Background: The asthma of some children remains poorly controlled, with recurrent exacerbations despite treatment with inhaled corticosteroids. Aside from prior exacerbations, there are currently no reliable predictors of exacerbation-prone asthma in these children and only a limited understanding of the potential underlying mechanisms.
Objective: We sought to quantify small molecules in the plasma of children with exacerbation-prone asthma through mass spectrometry-based metabolomics. We hypothesized that the plasma metabolome of these children would differ from that of children with non-exacerbation-prone asthma.

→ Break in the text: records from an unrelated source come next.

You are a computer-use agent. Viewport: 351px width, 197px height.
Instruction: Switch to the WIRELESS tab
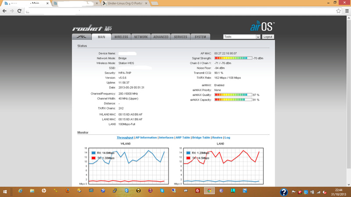click(x=122, y=37)
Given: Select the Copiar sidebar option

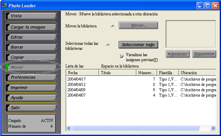Looking at the screenshot, I should (x=31, y=57).
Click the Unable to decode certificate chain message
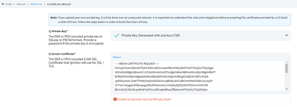The image size is (297, 107). (144, 99)
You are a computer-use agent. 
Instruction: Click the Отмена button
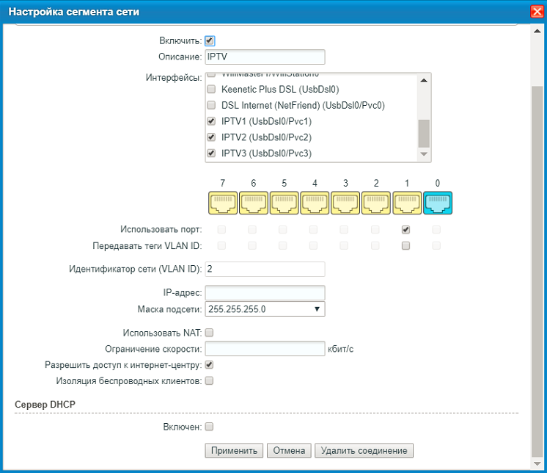pos(290,450)
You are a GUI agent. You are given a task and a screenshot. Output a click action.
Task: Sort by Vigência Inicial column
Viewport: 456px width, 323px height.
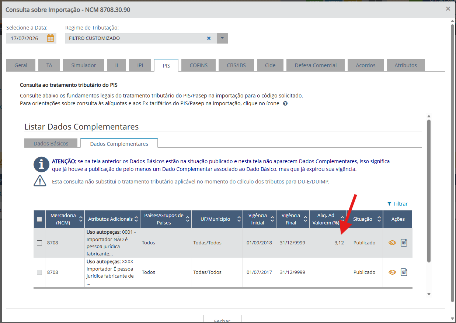tap(259, 219)
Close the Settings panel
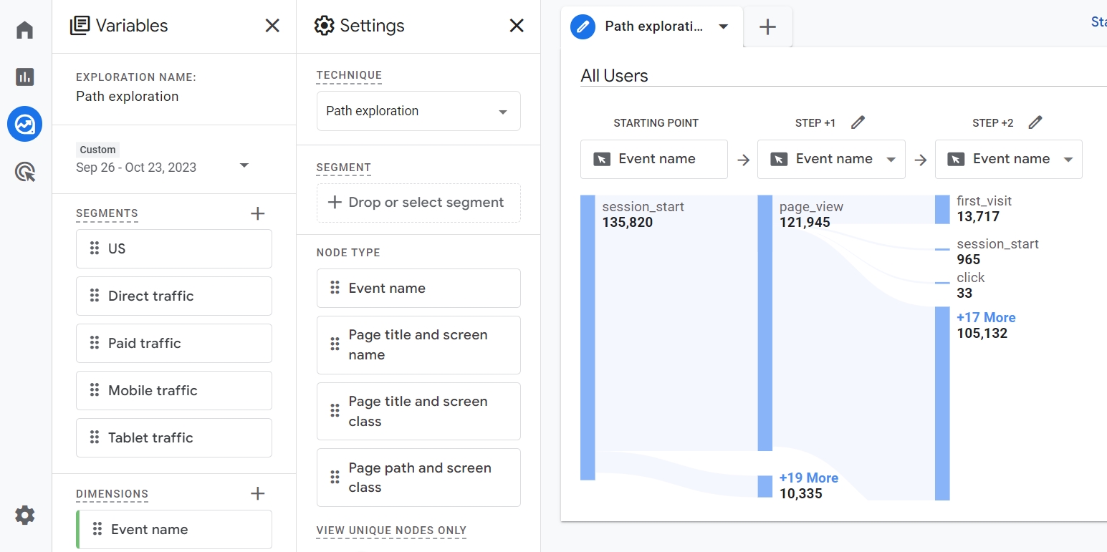 click(517, 26)
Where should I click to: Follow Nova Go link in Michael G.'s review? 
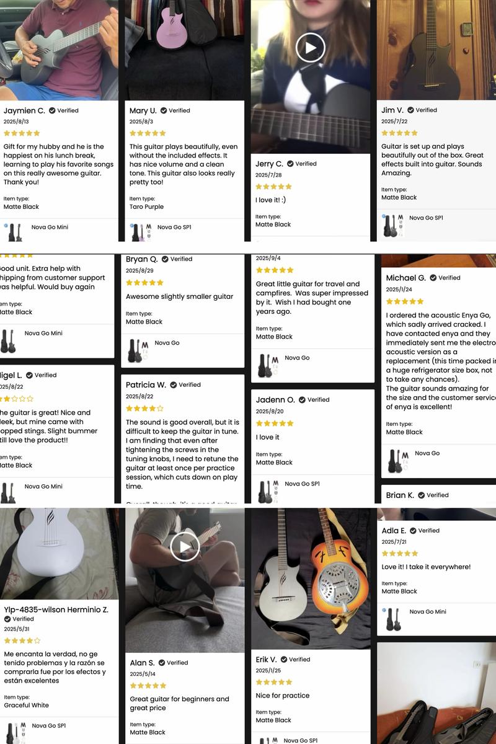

Methods: Plasma metabolites were extracted from 4 pediatric asthma cohorts (215 total subjects, with 41 having exacerbation-prone asthma) and detected with a mass spectrometer. High-confidence annotations were retained for univariate analysis and were confirmed by a sensitivity analysis in subjects receiving high-dose inhaled corticosteroids. Metabolites that varied by cohort were excluded. MetaboAnalyst software was used to identify pathways of interest. Concentrations were calculated by reference standardization.
Results: We identified 32 unique, cohort-independent metabolites that differed in children with exacerbation-prone asthma compared to children with non-exacerbation-prone asthma. Comparison of metabolite concentrations to literature-reported values for healthy children revealed that most metabolites were decreased in both asthma groups, but more so in exacerbation-prone asthma. Pathway analysis identified arginine, lysine, and methionine pathways as most impacted.
Conclusions: Several plasma metabolites are perturbed in children with exacerbation-prone asthma and are largely related to arginine, lysine, and methionine pathways. While validation is needed, plasma metabolites may be potential biomarkers for exacerbation-prone asthma in children.